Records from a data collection
↓↓↓

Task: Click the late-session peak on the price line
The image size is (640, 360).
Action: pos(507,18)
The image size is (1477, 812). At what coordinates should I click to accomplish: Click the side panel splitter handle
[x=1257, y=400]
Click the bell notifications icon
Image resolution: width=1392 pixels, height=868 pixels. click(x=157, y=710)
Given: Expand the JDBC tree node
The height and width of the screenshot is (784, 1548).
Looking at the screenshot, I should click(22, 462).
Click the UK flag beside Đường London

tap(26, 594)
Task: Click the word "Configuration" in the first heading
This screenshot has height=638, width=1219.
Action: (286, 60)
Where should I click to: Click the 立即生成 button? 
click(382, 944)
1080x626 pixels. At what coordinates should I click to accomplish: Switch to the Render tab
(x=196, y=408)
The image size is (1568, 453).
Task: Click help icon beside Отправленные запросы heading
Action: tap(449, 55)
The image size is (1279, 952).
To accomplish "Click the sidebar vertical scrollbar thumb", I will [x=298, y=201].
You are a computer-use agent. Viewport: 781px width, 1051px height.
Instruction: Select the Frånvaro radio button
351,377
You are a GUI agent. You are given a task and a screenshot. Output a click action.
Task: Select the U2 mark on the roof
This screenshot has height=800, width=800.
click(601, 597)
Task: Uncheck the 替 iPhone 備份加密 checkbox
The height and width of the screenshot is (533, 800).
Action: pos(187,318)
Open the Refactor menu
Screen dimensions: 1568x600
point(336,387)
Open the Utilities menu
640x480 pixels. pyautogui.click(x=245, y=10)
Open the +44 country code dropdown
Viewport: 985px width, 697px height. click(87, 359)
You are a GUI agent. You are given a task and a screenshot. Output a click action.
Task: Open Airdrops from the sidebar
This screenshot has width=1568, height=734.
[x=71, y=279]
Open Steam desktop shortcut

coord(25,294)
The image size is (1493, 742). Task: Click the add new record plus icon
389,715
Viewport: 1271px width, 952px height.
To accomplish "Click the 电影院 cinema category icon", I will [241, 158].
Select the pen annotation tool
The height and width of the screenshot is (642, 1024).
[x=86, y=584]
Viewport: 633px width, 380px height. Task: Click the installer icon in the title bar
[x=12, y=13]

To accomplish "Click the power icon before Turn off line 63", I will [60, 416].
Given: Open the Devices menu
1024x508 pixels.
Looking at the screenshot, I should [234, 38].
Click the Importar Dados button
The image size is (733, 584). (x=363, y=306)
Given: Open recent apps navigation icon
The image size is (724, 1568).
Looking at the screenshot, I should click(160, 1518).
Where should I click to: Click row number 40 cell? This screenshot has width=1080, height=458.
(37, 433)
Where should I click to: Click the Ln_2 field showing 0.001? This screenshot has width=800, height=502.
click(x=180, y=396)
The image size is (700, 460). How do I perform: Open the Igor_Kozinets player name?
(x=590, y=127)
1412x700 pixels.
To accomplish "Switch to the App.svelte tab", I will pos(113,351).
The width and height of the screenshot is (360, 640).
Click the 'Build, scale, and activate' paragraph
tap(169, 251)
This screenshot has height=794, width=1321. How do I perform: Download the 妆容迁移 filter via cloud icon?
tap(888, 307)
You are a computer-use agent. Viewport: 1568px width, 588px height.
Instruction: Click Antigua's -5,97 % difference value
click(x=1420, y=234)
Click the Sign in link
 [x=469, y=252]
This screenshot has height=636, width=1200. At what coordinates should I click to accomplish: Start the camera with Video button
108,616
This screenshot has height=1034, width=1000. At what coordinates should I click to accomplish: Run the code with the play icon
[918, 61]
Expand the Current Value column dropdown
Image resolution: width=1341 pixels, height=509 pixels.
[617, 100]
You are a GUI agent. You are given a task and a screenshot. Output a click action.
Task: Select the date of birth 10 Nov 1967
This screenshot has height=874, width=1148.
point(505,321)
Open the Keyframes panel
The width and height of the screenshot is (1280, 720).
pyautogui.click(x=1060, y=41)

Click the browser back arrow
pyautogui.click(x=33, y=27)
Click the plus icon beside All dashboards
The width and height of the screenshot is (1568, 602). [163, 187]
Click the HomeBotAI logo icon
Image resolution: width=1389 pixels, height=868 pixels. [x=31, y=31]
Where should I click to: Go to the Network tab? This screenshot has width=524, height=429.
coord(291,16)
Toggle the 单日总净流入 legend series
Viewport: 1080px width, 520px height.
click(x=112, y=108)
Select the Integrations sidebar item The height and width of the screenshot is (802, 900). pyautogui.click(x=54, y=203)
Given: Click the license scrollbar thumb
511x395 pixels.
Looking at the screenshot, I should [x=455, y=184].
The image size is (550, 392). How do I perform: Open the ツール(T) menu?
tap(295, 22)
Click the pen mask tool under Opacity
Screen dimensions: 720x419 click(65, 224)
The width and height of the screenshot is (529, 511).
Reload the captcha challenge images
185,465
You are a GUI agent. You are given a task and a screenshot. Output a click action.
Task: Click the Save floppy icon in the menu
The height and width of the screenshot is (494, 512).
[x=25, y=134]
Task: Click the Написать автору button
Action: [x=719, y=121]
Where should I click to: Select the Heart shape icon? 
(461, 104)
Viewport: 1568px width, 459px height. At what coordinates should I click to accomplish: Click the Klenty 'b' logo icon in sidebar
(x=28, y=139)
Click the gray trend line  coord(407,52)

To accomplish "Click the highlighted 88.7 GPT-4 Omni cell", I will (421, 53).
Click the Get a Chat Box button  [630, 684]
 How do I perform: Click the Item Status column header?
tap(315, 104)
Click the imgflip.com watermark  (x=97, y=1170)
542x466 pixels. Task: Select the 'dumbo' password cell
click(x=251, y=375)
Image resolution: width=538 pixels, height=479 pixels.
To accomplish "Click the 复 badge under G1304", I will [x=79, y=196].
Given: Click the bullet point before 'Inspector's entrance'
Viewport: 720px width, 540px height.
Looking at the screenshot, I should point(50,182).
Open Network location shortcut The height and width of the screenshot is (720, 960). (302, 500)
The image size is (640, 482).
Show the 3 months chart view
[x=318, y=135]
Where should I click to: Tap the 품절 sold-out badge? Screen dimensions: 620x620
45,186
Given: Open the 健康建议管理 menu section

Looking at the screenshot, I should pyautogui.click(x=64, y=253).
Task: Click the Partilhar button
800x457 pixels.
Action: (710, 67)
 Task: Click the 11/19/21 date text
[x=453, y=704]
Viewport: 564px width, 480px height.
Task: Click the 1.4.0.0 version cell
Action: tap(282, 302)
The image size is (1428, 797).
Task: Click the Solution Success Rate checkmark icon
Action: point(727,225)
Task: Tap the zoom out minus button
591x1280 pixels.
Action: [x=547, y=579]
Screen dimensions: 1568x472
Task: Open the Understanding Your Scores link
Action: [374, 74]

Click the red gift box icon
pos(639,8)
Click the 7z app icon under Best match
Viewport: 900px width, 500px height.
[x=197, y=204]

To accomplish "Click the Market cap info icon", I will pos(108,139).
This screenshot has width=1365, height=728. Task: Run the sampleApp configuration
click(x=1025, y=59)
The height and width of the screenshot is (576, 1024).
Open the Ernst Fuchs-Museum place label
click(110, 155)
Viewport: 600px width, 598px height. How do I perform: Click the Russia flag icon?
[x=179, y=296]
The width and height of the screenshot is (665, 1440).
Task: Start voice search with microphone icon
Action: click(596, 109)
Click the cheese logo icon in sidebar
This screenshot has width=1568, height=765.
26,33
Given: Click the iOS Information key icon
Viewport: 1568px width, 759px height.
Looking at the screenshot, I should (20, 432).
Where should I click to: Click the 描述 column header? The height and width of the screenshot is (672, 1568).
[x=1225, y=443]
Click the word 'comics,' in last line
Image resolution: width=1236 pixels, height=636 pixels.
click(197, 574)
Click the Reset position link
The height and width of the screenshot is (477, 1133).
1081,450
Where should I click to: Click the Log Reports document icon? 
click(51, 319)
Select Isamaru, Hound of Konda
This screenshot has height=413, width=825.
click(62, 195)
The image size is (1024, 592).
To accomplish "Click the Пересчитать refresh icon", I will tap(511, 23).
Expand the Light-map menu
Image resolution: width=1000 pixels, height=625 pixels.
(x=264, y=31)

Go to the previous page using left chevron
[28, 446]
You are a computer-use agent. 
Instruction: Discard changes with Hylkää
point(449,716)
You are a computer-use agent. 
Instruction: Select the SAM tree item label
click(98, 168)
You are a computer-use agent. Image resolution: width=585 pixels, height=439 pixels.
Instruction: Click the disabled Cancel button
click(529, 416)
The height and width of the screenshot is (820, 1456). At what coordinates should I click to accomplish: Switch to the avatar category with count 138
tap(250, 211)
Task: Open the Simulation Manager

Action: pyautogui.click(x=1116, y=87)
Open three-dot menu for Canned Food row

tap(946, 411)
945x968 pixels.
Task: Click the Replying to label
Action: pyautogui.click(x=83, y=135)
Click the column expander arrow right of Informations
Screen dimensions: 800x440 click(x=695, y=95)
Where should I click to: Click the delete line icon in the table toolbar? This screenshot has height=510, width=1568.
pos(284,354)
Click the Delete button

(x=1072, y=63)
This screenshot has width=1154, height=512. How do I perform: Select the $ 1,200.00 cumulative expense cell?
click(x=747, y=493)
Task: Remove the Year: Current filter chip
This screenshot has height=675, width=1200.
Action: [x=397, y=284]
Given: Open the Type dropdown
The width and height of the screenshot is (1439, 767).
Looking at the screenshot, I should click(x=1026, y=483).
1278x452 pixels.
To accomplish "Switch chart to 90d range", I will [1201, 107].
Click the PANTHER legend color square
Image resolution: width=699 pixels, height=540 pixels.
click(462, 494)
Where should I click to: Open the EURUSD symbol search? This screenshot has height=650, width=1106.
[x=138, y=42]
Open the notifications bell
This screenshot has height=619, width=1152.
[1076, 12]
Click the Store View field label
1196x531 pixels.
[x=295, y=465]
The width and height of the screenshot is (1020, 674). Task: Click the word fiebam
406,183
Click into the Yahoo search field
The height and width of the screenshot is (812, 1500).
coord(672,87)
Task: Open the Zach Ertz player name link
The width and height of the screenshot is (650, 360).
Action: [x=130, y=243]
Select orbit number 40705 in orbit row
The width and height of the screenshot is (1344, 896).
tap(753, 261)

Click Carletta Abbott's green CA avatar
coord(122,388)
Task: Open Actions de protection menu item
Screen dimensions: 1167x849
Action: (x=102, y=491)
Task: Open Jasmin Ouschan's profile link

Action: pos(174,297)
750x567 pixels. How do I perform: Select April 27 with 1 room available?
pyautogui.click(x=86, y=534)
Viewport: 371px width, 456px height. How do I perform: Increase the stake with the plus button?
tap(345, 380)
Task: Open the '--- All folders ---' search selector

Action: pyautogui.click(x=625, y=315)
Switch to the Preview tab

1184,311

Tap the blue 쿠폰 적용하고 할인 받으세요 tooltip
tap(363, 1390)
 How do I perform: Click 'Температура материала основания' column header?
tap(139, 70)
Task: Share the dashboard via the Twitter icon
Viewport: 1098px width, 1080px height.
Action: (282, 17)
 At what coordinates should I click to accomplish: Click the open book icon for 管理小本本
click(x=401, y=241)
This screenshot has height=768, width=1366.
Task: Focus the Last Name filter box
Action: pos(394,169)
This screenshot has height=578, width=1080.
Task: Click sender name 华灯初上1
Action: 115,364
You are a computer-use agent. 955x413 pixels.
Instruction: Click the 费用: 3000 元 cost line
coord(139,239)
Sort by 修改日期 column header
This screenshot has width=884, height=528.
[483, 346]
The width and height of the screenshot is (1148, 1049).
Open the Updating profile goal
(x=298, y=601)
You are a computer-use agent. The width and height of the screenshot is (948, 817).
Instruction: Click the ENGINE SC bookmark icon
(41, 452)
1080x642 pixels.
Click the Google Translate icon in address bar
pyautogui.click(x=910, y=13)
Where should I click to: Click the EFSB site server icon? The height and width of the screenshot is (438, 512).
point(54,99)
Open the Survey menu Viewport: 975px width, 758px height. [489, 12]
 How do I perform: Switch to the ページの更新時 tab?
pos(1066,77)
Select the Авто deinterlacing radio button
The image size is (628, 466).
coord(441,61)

↑↑↑

# [REQUIRED ACTION]
Every line above in which the word "scrollbar" is present must be copied into the answer.

# [EXERCISE OUTPUT]
To accomplish "Click the sidebar vertical scrollbar thumb", I will [x=298, y=201].
Given: Click the license scrollbar thumb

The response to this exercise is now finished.